** Exercise details **
Copy the stretch of the listing from its first line through the line containing "プライバシーポリシー (145, 2538)", including both of those lines, and reproduce each line without any change.

** Recorded information **
(begin)

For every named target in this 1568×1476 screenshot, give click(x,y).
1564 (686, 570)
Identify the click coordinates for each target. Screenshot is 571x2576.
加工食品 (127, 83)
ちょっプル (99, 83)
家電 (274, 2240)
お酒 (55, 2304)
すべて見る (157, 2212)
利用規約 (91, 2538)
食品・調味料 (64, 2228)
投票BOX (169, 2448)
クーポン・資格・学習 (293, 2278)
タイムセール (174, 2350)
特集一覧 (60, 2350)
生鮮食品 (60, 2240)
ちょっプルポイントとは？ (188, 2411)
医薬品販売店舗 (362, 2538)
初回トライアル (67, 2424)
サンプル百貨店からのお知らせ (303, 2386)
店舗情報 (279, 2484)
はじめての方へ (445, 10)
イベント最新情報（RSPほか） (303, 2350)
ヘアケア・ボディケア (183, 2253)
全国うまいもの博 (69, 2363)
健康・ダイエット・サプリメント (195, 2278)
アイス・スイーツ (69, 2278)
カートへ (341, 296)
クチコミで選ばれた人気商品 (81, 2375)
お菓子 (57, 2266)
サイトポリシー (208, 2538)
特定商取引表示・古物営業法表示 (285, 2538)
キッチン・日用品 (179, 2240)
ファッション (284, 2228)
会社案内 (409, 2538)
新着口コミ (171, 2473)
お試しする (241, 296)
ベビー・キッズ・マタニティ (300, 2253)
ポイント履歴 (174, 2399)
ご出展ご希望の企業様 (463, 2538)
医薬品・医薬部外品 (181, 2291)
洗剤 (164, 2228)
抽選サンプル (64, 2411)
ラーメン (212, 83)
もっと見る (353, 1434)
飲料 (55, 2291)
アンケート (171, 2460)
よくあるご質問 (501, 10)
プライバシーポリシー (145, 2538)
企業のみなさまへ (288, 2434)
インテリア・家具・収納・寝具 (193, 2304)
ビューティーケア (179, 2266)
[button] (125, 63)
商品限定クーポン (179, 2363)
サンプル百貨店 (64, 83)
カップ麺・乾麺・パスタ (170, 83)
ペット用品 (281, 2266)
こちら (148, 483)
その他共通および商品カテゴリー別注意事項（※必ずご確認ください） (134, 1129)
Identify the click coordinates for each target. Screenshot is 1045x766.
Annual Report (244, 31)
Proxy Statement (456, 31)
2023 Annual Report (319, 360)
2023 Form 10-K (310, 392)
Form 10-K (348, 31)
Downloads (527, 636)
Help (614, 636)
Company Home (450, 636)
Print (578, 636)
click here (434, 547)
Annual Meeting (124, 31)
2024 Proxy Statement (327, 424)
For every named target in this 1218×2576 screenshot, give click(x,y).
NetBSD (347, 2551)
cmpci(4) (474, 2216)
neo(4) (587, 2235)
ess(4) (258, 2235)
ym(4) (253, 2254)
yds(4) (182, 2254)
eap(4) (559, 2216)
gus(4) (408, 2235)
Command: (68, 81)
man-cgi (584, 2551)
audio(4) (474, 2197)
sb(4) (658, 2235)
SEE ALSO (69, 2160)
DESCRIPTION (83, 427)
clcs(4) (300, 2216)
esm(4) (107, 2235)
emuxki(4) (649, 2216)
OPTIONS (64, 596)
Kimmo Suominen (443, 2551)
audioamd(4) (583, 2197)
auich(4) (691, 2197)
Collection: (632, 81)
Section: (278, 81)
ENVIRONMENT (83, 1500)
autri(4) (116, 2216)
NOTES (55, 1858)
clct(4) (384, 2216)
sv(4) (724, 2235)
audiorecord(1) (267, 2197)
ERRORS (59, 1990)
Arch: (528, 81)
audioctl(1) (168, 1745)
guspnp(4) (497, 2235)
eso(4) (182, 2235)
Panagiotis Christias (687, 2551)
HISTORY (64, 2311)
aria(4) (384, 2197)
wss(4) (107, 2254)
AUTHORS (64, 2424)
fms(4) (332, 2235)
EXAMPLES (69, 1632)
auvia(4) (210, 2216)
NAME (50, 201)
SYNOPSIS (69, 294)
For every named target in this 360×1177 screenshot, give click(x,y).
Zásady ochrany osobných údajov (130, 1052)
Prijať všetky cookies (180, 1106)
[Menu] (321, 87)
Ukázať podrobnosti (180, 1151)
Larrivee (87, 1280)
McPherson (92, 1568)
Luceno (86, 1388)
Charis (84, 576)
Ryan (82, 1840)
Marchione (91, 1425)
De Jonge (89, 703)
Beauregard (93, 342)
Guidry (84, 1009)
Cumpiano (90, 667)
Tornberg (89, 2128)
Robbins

(end)

** Task result **
For every named target in this 1568×1476 screenshot, give click(x,y).
1564 (686, 570)
Identify the click coordinates for each target. Screenshot is 571x2576.
加工食品 (127, 83)
ちょっプル (99, 83)
家電 (274, 2240)
お酒 (55, 2304)
すべて見る (157, 2212)
利用規約 (91, 2538)
食品・調味料 (64, 2228)
投票BOX (169, 2448)
クーポン・資格・学習 (293, 2278)
タイムセール (174, 2350)
特集一覧 (60, 2350)
生鮮食品 (60, 2240)
ちょっプルポイントとは？ (188, 2411)
医薬品販売店舗 (362, 2538)
初回トライアル (67, 2424)
サンプル百貨店からのお知らせ (303, 2386)
店舗情報 (279, 2484)
はじめての方へ (445, 10)
イベント最新情報（RSPほか） (303, 2350)
ヘアケア・ボディケア (183, 2253)
全国うまいもの博 (69, 2363)
健康・ダイエット・サプリメント (195, 2278)
アイス・スイーツ (69, 2278)
カートへ (341, 296)
クチコミで選ばれた人気商品 (81, 2375)
お菓子 (57, 2266)
サイトポリシー (208, 2538)
特定商取引表示・古物営業法表示 (285, 2538)
キッチン・日用品 (179, 2240)
ファッション (284, 2228)
会社案内 (409, 2538)
新着口コミ (171, 2473)
お試しする (241, 296)
ベビー・キッズ・マタニティ (300, 2253)
ポイント履歴 (174, 2399)
ご出展ご希望の企業様 (463, 2538)
医薬品・医薬部外品 (181, 2291)
洗剤 (164, 2228)
抽選サンプル (64, 2411)
ラーメン (212, 83)
もっと見る (353, 1434)
飲料 (55, 2291)
アンケート (171, 2460)
よくあるご質問 (501, 10)
プライバシーポリシー (145, 2538)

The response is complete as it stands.